Pour permettre le dépistage précoce de cancers, la start-up Mursla, créée par Pierre Arsène (H.08), a développé  une technologie innovante de biopsie liquide. Une avancée dans le domaine des biotechnologies et dans la lutte contre la maladie. Décryptage.

HEC Stories : Comment êtes-vous passé d’HEC à la recherche dans la santé ?

Pierre Arsène : J’ai toujours eu envie de mener une aventure entrepreneuriale dans les industries de pointe, notamment dans le secteur de la biotechnologie [ensemble de méthodes et techniques qui utilisent ou modifient les organismes vivants, NDLR]. J’ai travaillé en fusion-acquisition chez JP Morgan, ils m’ont envoyé au Japon. Là, j’ai rencontré un chercheur en nanotechnologie avec lequel j’ai fondé la société Mursla. Et j’ai repris des études en biophysique à l’université de Cambridge.

HEC Stories : Mursla opère plus précisément dans la techbio, quelle est la différence avec la biotech ?

Pierre Arsène : La techbio est née de la convergence entre la numérisation croissante de la biologie, grâce aux techniques de séquençages de plus en plus sophistiquées, et de notre faculté à manipuler des données extrêmement complexes avec l’intelligence artificielle. Cela débouche sur de nouvelles aptitudes à lire, écrire, programmer et délivrer la biologie. Chez Mursla, nous lisons plus exactement les vésicules extracellulaires, ces bulles sécrétées par toutes les cellules de notre corps. Celles-ci sont intéressantes puisque qu’elles façonnent la communication entre cellules. C’est leur WhatsApp, en quelque sorte ! Grâce à notre technologie, on peut ouvrir le contenu des messages, les lire, comprendre qui les a envoyés et pour quoi faire. Ainsi, on va récupérer les messages de cellules cancérigènes en circulation dans le corps s’ils existent. Cela passe par une prise de sang. On parle ainsi de biopsie liquide, par opposition à la biopsie de tissus qui implique une connaissance préalable de la zone à risque et une opération souvent lourde. Grâce à Mursla, on peut poser un diagnostic de manière non invasive et spécifique.

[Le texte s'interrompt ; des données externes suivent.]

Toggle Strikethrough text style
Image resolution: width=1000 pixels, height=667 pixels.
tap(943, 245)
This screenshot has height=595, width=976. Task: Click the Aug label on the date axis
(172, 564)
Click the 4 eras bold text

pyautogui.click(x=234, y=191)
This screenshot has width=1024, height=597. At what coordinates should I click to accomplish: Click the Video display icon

HEC Stories : Qu’en est-il des trois autres aptitudes : écrire, programmer et délivrer ?

Pierre Arsène : La faculté d’écrire et programmer est essentielle. En effet, la biologie permet de créer des systèmes biologiques artificiels tels que de la viande cultivée en laboratoire, du biocarburant ou encore la création de produits chimiques renouvelables. Cela peut nécessiter la modification du code génétique d’une cellule grâce à la méthode coupé-collé CRISPR-Cas9. Cette méthode a été initialement développée par des bactéries pour se défendre contre les virus qui les avaient attaquées dans le passé en coupant leurs codes pour ne pas se répliquer. Enfin, délivrer la biologie est l’action de pouvoir envoyer un cargo génétique à des cellules spécifiques dans le corps sans affecter les autres sur son chemin. C’est-à-dire avoir une thérapie garantissant d’être efficace et sans effets secondaires. Ce à quoi les virus ou les vésicules extracellulaires reprogrammés peuvent être très utiles.

HEC Stories : Concrètement comment et avec qui travaille Mursla aujourd’hui ?

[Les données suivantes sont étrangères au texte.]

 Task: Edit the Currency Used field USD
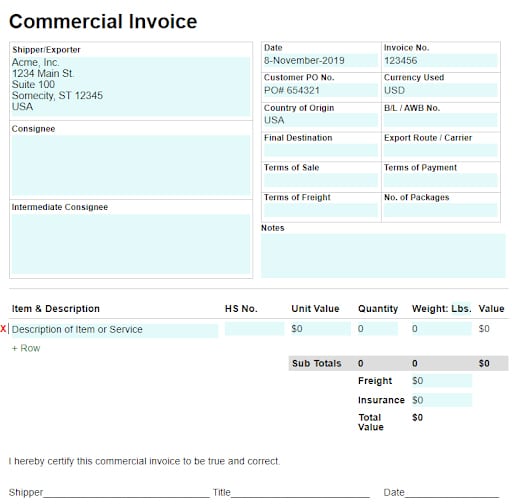(440, 90)
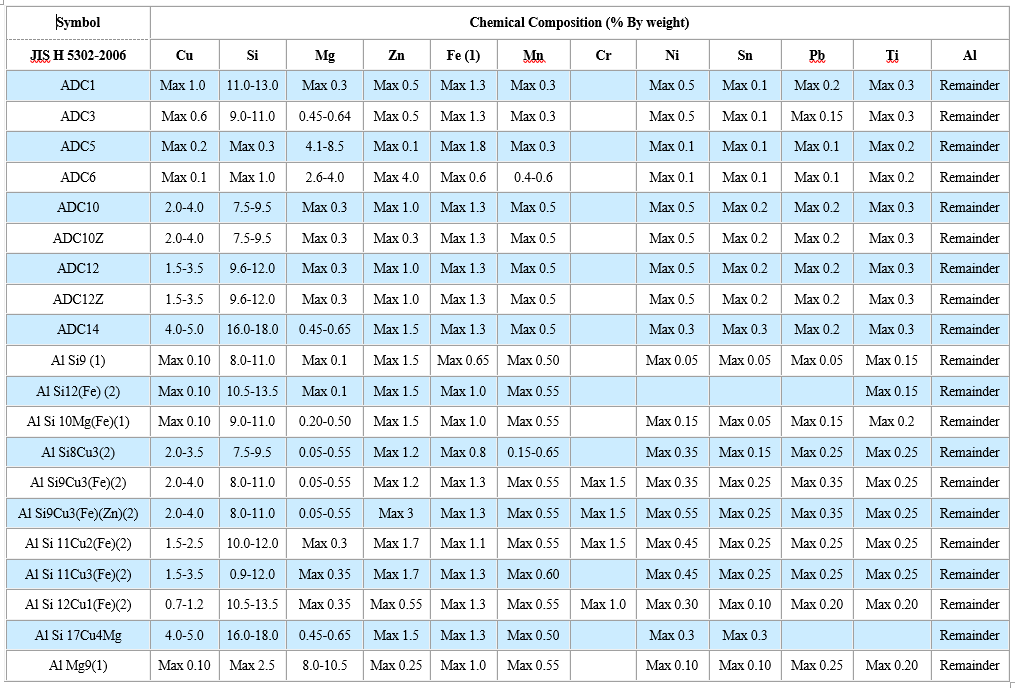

Pierre Arsène : On utilise le premier produit de Mursla comme un nouvel outil de diagnostic du cancer. Nous menons actuellement une étude pilote et nous travaillons avec quatre hôpitaux entre Londres, le Portugal et l’Italie. Cette étude est centrée sur des patients atteints d’une cirrhose (maladie du foie irréversible qui endommage l’organe et peut se transformer en cancer). On peut leur dire si le cancer est en train de se développer ou non grâce à une biopsie liquide.

HEC Stories : Quel est le modèle économique de Mursla ?

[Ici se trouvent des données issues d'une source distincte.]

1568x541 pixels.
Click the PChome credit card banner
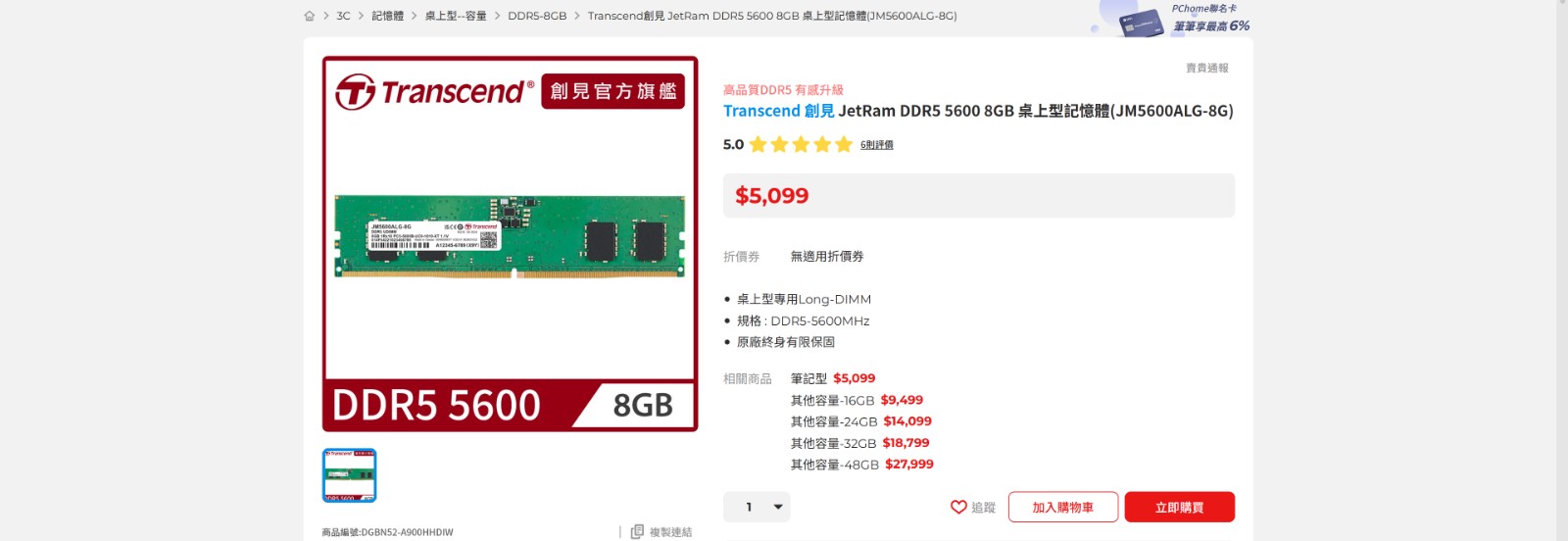[1171, 18]
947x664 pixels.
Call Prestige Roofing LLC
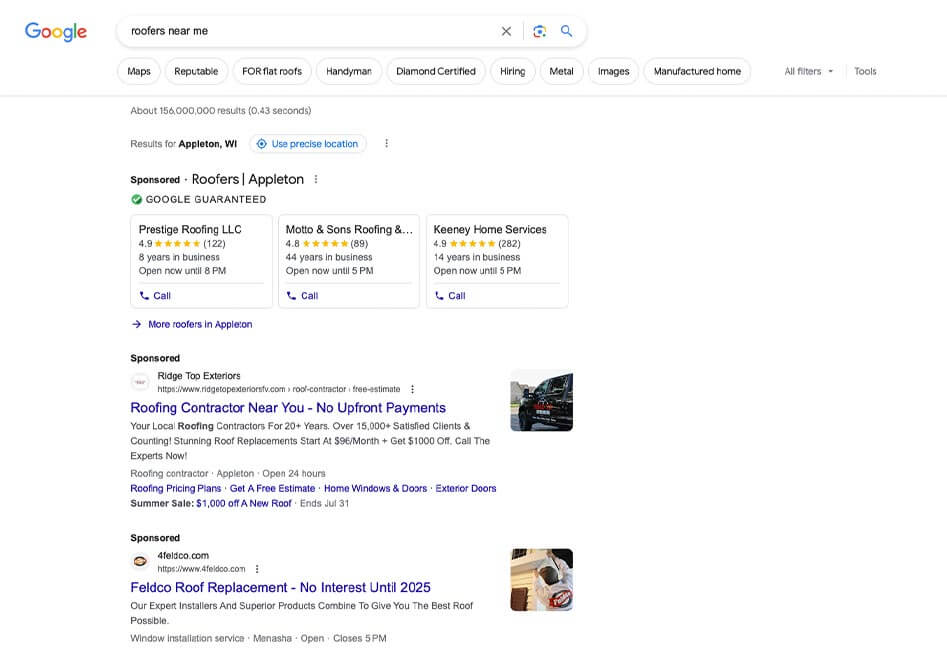pos(155,296)
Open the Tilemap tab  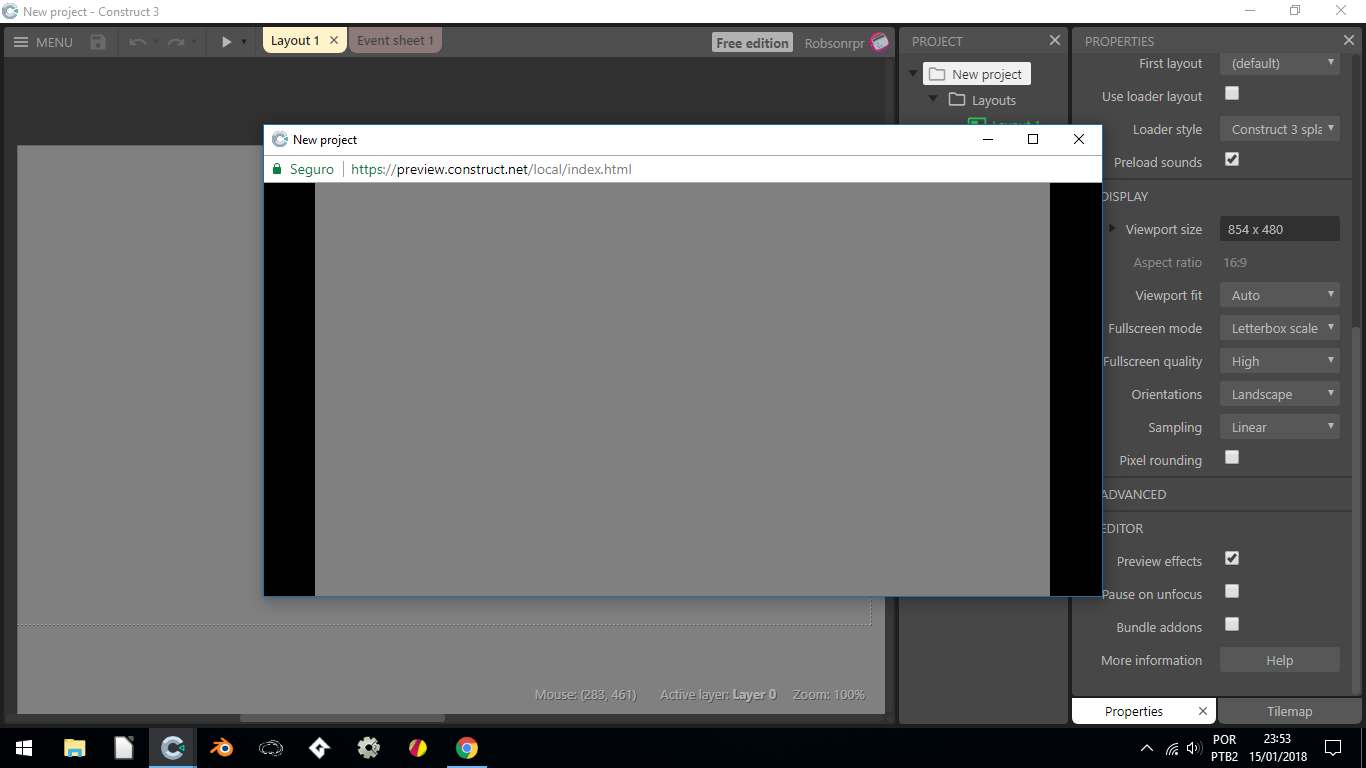pyautogui.click(x=1289, y=710)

Pierre Arsène : Un traitement contre le cancer du foie coûte environ 100 000 euros par an ! Avec Mursla, on peut détecter le cancer au stade 1. Une petite chirurgie suffit à le soigner la plupart du temps. Notre technologie va donc faire économiser beaucoup d’argent au domaine de la santé. Nous avons déjà levé 5 millions de livres sterling auprès de fonds privés et collaborons avec plusieurs leaders mondiaux tels que Roche ou PerkinElmer. Après le foie, nous aimerions utiliser Mursla pour lutter contre le cancer du poumon.